オービットは機械の溜息を漏らした。『リジェネレイター』は喋らない。
男は気難しいというわけでも怒っているというわけでもなかった。彼はおおよそ他人に対して心を閉ざしていた。
それは人工知能であるAIが相手でも変わらない。彼にとって言葉を交わすとは、とても困難な作業だった。

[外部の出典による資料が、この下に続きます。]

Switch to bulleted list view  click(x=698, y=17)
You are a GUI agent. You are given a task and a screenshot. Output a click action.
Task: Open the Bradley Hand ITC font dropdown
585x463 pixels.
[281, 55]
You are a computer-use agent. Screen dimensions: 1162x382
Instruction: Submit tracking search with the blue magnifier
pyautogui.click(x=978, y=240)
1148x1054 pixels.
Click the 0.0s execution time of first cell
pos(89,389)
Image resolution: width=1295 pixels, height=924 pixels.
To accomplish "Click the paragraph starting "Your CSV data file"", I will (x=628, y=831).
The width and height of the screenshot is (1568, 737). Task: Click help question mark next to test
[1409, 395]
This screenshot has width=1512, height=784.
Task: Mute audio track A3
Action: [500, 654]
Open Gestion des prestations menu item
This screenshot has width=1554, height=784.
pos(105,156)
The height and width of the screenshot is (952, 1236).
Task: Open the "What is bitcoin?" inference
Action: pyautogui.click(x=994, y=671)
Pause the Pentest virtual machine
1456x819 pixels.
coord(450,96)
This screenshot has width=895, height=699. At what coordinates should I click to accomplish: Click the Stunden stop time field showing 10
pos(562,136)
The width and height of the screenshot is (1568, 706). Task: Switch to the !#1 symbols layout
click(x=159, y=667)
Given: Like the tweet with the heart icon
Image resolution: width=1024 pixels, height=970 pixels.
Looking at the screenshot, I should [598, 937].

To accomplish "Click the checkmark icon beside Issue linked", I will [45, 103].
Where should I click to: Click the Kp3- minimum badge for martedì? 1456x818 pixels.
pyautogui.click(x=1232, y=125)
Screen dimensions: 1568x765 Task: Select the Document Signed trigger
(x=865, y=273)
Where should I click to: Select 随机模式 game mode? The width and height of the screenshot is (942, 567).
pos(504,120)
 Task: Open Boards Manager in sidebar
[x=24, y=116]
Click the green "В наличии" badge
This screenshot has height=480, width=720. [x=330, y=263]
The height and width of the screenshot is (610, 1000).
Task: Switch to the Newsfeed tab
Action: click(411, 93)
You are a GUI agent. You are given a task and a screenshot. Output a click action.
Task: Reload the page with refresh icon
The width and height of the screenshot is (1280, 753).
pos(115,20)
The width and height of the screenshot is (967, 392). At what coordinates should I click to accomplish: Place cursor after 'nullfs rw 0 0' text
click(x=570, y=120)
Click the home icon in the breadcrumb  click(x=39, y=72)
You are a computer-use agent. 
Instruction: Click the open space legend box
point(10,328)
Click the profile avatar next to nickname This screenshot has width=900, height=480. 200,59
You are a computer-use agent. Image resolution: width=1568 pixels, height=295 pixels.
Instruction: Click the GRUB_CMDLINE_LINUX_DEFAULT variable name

「さぁてどうするんだ『リジェネレイター』よ。俺達に高速移動なんて便利な能力はないぞ。
 このままじゃあいつを取り逃がしちまう。他のヒーローに任せて帰っちまうか?」

リジェネレイターは答えないまま、やにわに乗用車の屋根に飛び乗った。
飛び乗った車はややバランスを崩しながら走行を続ける。
しばらくしたところでリジェネレイターは器用に他の車に飛び移った。

「おおっと、失礼しまぁす。良い苦し紛れだがよ。
 あの改造人間300キロは出てるぜ。こんなんで追いつけるのか?」

「分からない。だけど、やるまでだ」

そうきたか、とオービットは端末の画面を明滅させた。相変わらず頑なな奴だ……。
先代の『リジェネレイター』が死亡して、ヒーロー協会で神籬と出会ったその日の印象通り。
人見知りで引っ込み思案、誰にも心を開けない……だけど、内には正しい心を秘めている奴だと。

「根暗の癖になんで頭だけは固いんだか。
 しょうがねぇ、ヒーロー協会に連絡して道路を封鎖して貰おうぜ。
 他のヒーロ―共も寄ってくるだろうけど背に腹は変えられないからな」

「そうだな……ありがとう、オービット」

「礼なんて無用だ。AIは必要なことをするだけだからな」
0160【ヒーローウォーズ】 ◆AHrbOT0cTo
垢版 |
2018/12/25(火) 19:59:17.46ID:7JPtW3QD
快調に疾走していた『ファイアスターター』だったが、突如としてその走行を止めざるを得なくなった。
ビル街とメトロポリスの中で最も治安が悪いストリートを繋ぐ可動橋が跳ね上げられ、先に進めなくなったのだ。
女改造人間は舌打ちしてストップ。脚部から怒りの炎を巻き上げた。
心臓が早鐘を打つような大音量の排気音を鳴らし独りごちる。

「誰かしら。私の走りを邪魔するのは……?」

「誰かしらもおかしらもあるかよ。天下の公道で散々暴れまわってくれちゃって〜……。
 神妙にしろ。警察に代わって俺達が逮捕してやるぜ!改造人間!!」

特徴的な暗緑色の布地に白い装甲を纏ったヒーローが女改造人間へ歩み寄る。
息を切らして追いついたリジェネレイターに喋る余裕は無論ない。
捲し立てたのはAIのオービットの方だ。

「私無駄なことって嫌いなんだけど。本当に誰なのかしら。
 名乗りぐらいあげてくれないとマイナーヒーローの事なんて分からないわ」

「カッチーン!てめぇ、これでもなぁ。俺だって昔はちょっとしたもので……」

言い終わるより早く地面が隆起してオービットのお喋りは中断された。
地面が裂けて現れたのは岩のようにごつごつした肌のこれまた異様な男だった。

「なんだなんだ。今日はヴィランのオンパレードか?
 もしかして……俺達、ヤバイ日に出くわしちまった?」

「かもしれないな……」

岩肌の男はリジェネレイターをぎろりと睨んでファイアスターターを見据える。
男は横にも縦にも長く、ざっと2メートルはあろう巨躯から一種ぬりかべを想起させた。
糸で縫合された口を強引に開こうとするが、神籬に聞こえたのは低い唸り声のようなものだった。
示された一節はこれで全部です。